**SHORT PROBLEM**: Carry on the piece about how schools and students are assessed, starting right after its last sentence.

**PROVIDED TEXT**:
§ §

A few quandaries; while it is essential for all students to obtain a kit of essential literacy’s for life:
- why is it imperative to compare schools systemically when they start on uneven playing fields?
- where is the “value added” assessed for each student?
- why is it when publically applauding “fabulous” Year 12 results from certain schools, does the system not also report on longitudinal studies that show clearly that these students constitute the majority of students who fail to complete their chosen courses?
- how do you assess resilience, resourcefulness, persistence, initiative? Why are these valuable attributes not assessed and reported on systemically?
Unfortunately, systemically we are obsessed with academic data, but what about the citizenship fabric, employment preparedness, commitment to leaving the comfort zone, the willingness to do what has to be done to finish the job, etc.; these are the basics that underpin our society, that see us' as a nation grow, that produce the Australians who will perform the vast majority of the jobs that have to be done
- our current assessment approach caters for a select few.

§ §

**RECORD SET**:
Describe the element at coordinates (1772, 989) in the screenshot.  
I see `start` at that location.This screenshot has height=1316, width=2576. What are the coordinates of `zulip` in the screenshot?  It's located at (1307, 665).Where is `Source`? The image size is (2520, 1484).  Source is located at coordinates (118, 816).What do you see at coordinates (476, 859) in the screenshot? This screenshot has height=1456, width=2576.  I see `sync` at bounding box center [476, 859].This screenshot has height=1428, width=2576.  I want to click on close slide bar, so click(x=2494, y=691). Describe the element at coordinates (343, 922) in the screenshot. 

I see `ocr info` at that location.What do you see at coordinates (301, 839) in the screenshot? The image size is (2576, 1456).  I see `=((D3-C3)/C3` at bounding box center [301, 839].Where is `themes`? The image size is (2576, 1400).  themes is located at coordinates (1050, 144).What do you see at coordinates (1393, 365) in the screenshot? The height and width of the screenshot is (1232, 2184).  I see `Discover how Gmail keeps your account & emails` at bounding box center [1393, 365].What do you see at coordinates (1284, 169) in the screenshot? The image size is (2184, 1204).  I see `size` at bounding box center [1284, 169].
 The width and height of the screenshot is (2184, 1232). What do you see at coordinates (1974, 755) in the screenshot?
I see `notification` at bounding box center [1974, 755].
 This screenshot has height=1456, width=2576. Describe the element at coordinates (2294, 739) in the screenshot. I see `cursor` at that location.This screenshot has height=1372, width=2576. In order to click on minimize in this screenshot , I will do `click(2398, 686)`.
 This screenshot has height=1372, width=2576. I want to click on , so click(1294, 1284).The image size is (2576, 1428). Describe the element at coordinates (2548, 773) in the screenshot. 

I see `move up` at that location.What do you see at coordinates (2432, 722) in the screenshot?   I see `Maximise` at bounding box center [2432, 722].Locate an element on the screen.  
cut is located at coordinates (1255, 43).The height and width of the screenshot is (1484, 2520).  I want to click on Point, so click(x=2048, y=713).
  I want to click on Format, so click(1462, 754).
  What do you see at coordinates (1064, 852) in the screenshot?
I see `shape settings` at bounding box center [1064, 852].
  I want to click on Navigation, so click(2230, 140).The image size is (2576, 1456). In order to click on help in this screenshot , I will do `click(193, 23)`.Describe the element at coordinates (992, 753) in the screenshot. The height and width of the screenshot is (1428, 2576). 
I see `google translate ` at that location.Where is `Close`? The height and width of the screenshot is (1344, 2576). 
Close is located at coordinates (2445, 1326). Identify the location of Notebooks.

§ §

**RESPONSE TO THE TASK**:
Several years ago, while in Asia speaking with a group of Asian Principals, they portrayed to me in no uncertain terms that their system didn’t want “everyone academically smart”. They said that their nations needed a spread of talent:
- fisherman; they had schools devoted to fishing
- farmers; they had schools devoted to farming
- workers; they had schools devoted to acquiring everyday essential skills
- managers; they had highly academic schools
Then each type of school’s assessment procedures fitted their requirements. Australia is 220 years young, let’s learn from these cultures 1000’s of years old which have been there and done that.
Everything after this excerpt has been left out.